Bulls continued to dominate Dalal Street on Friday as S&P BSE Sensex rose more than 500 points or 0.92% to breach the 57,300 mark while the NSE Nifty 50 index climbed above 17,100. On-going Russia Ukraine conflict, trend of the commodity prices, inflation direction and growth in the developed world will influence the Indian equity markets going ahead, said Neeraj Chadawar, Head – Quantitative Equity Research, Axis Securities in an interview with Harshita Tyagi of FinancialExpress.com. Nifty may hit 18,400 in March 2023, he added. Here are the excerpts from the interview.
The Indian markets have been extremely volatile lately. After touching 52-week lows, there has been a bounce back. Should investors be cautious or buy now?
• • • •
TASK DESCRIPTION:
Answer these questions from the stock market interview above.
(a) By how many points, and by what percentage, did the S&P BSE Sensex rise on Friday?
(b) What level does Neeraj Chadawar say the Nifty may hit in March 2023?
(c) What did the Indian markets touch before the bounce back?

DATA EXCERPTS:
• • • •
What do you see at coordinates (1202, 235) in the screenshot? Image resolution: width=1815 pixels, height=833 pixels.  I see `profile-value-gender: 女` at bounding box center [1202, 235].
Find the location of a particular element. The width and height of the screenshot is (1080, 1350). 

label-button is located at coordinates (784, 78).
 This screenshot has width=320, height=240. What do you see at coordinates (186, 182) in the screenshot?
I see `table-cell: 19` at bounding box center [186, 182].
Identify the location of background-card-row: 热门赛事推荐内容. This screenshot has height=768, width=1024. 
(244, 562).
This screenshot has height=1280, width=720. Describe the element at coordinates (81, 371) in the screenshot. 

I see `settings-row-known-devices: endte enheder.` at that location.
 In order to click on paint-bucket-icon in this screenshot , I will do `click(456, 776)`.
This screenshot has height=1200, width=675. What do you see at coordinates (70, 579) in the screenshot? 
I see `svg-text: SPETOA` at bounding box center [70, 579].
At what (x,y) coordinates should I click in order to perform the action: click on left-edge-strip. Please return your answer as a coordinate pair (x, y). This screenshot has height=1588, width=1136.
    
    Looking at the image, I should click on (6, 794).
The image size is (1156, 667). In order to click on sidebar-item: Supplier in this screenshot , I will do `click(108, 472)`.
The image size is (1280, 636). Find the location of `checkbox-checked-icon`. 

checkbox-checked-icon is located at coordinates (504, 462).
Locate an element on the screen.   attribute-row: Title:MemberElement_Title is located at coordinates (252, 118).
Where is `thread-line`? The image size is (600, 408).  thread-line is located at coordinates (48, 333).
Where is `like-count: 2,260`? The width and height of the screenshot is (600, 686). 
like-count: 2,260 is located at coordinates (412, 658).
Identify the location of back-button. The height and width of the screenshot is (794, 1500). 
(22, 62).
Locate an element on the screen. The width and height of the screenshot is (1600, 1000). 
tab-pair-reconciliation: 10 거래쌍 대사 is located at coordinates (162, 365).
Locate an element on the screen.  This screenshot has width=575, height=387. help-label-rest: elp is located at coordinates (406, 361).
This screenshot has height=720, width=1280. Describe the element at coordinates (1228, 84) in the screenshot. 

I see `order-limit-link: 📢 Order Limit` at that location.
• • • •
ANSWER TO THE EXERCISE:
(a) More than 500 points, or 0.92%.
(b) 18,400.
(c) 52-week lows.